*** Page

# Siemens 3RW44 Soft-Start and 55KW motor problem.



## egdavies (Mar 22, 2019)

I’Hi all,

This is my first post so please bear with me.

I'm working on a biogas powered generator that consists of an asynchronous 55kw 3ph 400v motor coupled to a v8 gas engine that supplies powder to the grid. It has been in use for just over two years. To start, the engine starter is engaged and then a Siemens soft-start (in delta) operates over 10 seconds to bring the speed up to 1480 rpm. (50Hz). When at this speed fuel is introduced into the engine and the motor starts producing power instead of using it.
The problem started with an engine over speed fault which I traced to a broken flexible coupling.
After this was replaced the soft-start fails to start the motor, it just hums and then times out, although when the coupling is disconnected the motor does turn slowly but does not pick up speed.
I suspected the Siemens 3RW44 25-1BC44 soft-start so replaced it with another new unit, different make but same specification, and this causes the main 100A mcb to trip despite changing parameters as suggested by the supplier . So I tried it on another unloaded 30kw motor and the main mcb trips the same. This all happens too fast to see fault codes. The original soft start works with the 30kw motor.
I have tested the motor as best as I can. All winding have the same resistance, 0.17ohm on my meter, 0.35 for 30kw motor and over 200Mohm on the insulation test so seems OK to me.

To sum up:

1. Original Soft-start & 55kw motor --> motor hums or turns very slowly with on load (voltage across each windings about 137v)

******
*** Extracted data

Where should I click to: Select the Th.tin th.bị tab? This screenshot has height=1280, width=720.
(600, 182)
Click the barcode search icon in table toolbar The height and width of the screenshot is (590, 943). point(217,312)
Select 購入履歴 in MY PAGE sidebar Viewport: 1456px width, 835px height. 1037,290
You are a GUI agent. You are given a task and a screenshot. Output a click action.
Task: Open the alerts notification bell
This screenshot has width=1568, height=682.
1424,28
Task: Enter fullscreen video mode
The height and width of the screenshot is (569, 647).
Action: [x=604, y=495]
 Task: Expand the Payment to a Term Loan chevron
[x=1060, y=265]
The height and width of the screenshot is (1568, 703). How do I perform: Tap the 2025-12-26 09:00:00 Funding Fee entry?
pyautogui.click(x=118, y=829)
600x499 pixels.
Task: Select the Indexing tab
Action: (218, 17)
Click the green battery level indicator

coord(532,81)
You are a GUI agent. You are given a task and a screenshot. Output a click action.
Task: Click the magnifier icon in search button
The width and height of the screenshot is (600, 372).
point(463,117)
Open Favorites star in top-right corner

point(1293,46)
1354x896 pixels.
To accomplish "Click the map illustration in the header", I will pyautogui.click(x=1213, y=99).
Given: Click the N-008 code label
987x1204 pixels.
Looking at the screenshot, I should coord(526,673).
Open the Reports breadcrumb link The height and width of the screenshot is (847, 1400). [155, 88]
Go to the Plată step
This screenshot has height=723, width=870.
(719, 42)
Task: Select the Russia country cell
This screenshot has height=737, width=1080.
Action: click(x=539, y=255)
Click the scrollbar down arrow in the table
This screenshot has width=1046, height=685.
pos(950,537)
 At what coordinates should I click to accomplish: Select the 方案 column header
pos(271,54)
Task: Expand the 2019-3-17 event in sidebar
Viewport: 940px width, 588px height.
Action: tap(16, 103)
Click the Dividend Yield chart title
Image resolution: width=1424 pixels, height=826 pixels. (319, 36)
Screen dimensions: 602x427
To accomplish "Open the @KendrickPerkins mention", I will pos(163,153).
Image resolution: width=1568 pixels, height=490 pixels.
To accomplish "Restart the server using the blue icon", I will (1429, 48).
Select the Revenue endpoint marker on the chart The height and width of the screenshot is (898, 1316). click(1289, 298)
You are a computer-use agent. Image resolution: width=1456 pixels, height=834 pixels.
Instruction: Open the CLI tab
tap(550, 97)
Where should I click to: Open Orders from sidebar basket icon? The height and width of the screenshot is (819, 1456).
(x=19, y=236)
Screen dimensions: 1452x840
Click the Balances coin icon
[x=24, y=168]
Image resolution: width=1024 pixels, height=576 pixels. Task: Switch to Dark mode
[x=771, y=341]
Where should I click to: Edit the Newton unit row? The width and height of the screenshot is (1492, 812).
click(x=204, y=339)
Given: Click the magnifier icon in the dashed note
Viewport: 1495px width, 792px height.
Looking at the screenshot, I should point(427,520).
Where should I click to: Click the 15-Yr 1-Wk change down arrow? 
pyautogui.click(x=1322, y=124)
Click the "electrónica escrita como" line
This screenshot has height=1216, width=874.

******

In the soft-start forum thread, what did the poster find had caused the engine over speed fault?

A broken flexible coupling.